Lo stesso Mattarella ha tenuto a sottolineare la natura di “cornice” della firma. Poi ha aggiunto: “L’antica Via della Seta fu strumento di conoscenza fra popoli e di condivisione di reciproche scoperte. Anche la Nuova deve essere una strada a doppio senso di percorrenza e lungo di essa devono transitare, oltre alle merci anche idee, talenti, conoscenze, soluzioni lungimiranti a problemi comuni e progetti di futuro”, come aveva detto già nel 2017 agli studenti di Shanghai. Nel suo discorso Mattarella ha citato l’Italia come “paese fondatore dell’Unione europea” (Il Foglio) e poi ha lanciato il vero messaggio: “Nel mondo interconnesso e globalizzato in cui viviamo, è interesse generale sostenere il multilateralismo efficace e un sistema internazionale fondato sulle regole, con le Nazioni Unite al suo centro. In questo senso lavoriamo anche nel quadro del G20”. Lo sforzo di Mattarella – che nel chiudere ha fatto riferimento anche al “mandato italiano nel Consiglio per i diritti umani delle Nazioni Unite”, citando uno dei temi più controversi quando si tratta di Cina – è quello di riportare l’attenzione sul tema non più bilaterale, e non sulla singola trattativa politica e commerciale tra Italia e Cina, ma sul piano internazionale: l’Europa, l’Onu. 

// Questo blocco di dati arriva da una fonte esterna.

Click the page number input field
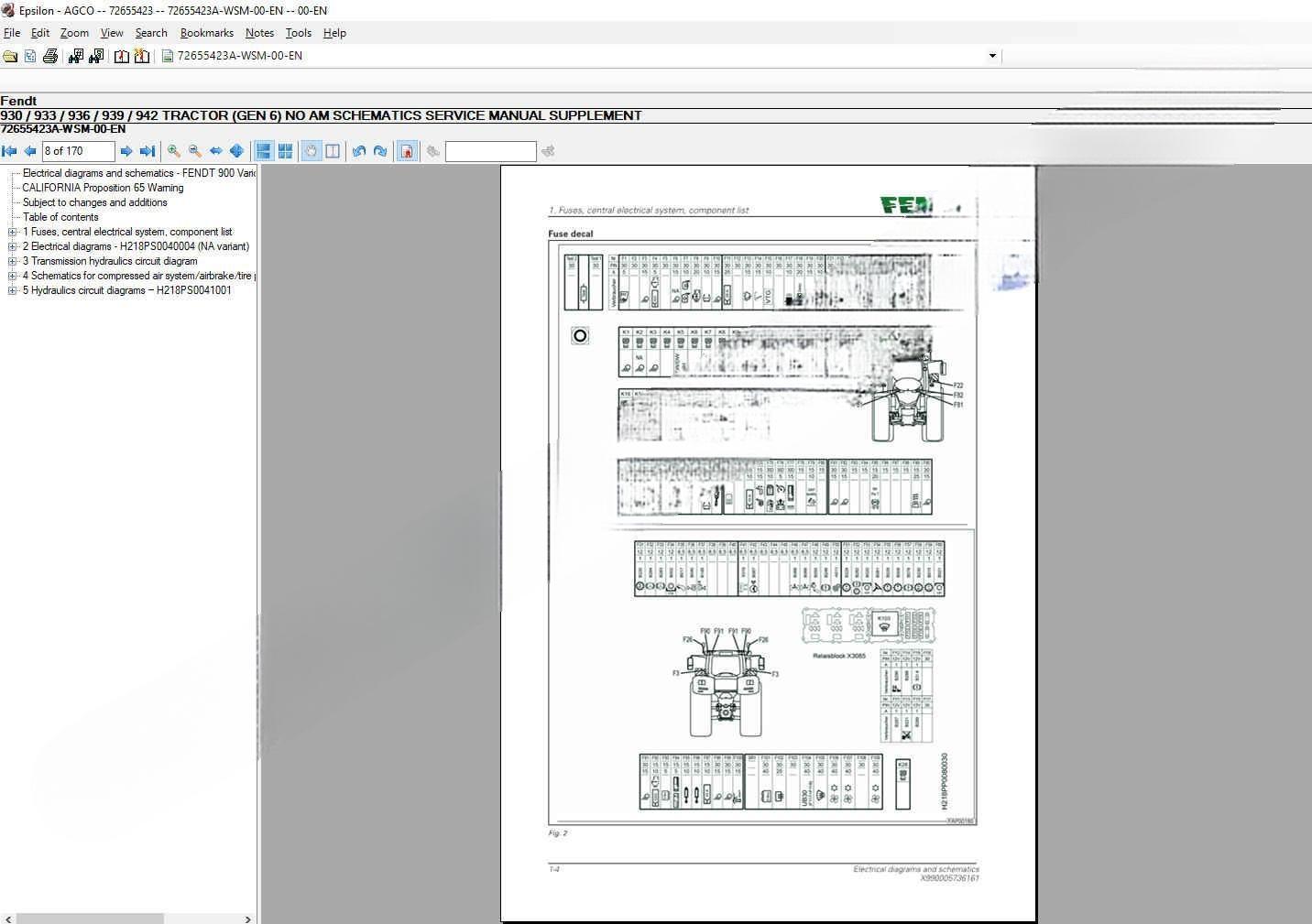Viewport: 1312px width, 924px height. point(78,151)
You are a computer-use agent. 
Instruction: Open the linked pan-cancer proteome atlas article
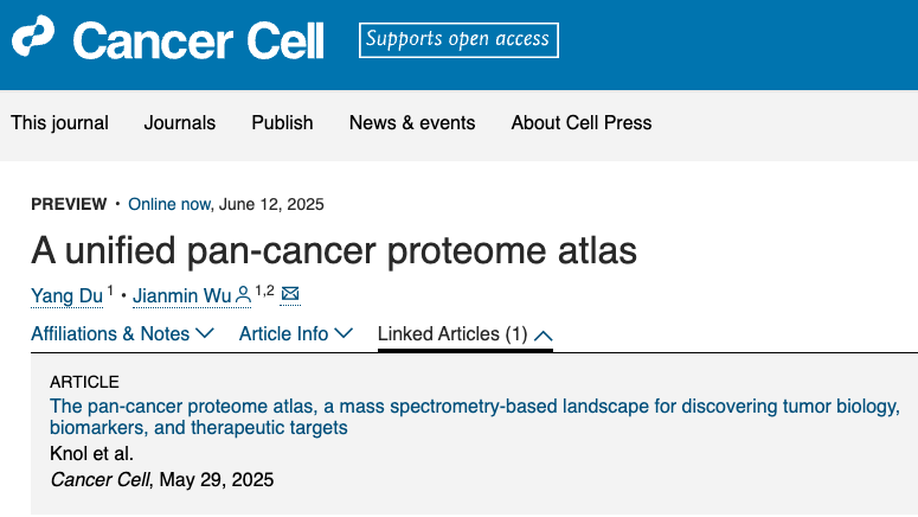pos(475,417)
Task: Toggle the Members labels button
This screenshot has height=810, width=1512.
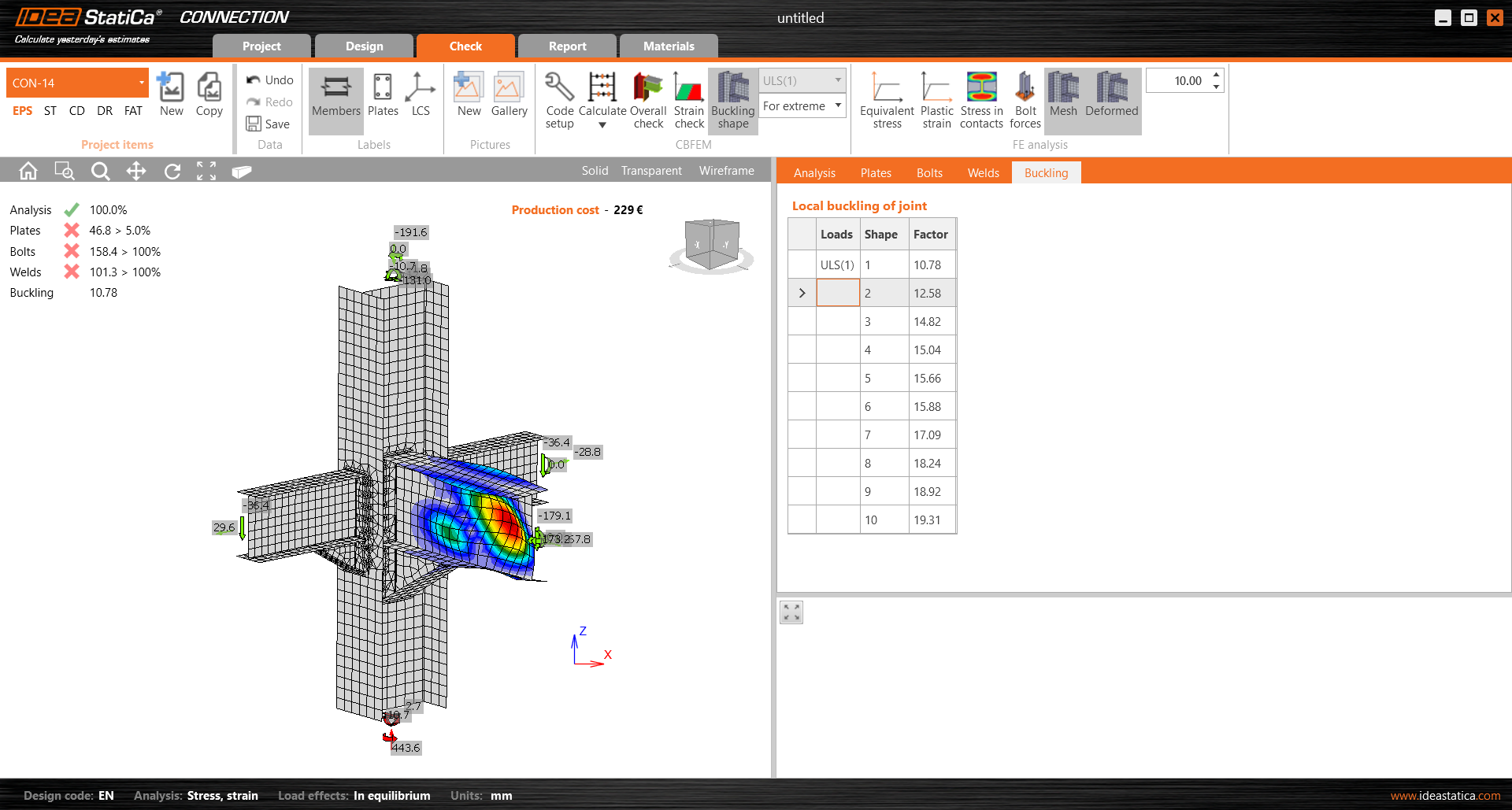Action: 335,88
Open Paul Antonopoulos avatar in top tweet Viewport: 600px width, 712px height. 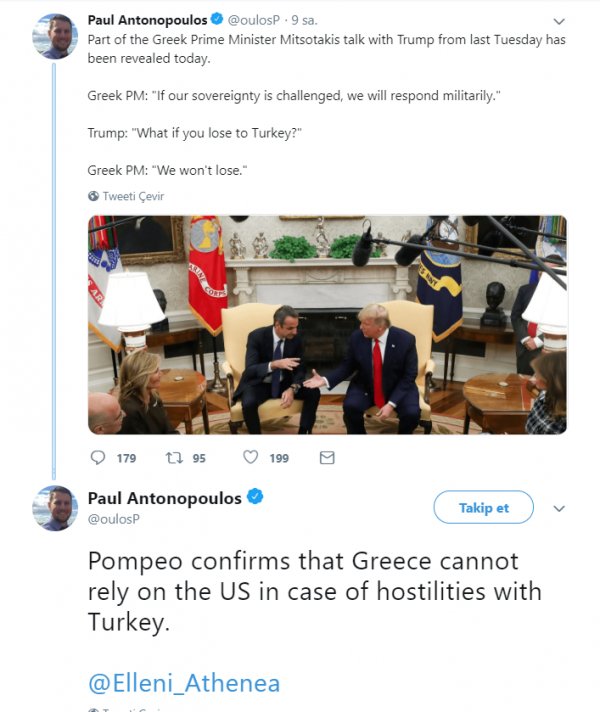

“Non mi si dica che la Cina è un libero mercato”, ha detto il leader del Carroccio intervenendo dal Forum di Cernobbio; “Lui ha il diritto di dire quello che vuole, ma io ho il dovere di agire” è stata la risposta immediata di Di Maio Repubblica). La strategia del vicepremier a 5 Stelle è cambiata, ora è molto meno morbida, osserva il Corriere.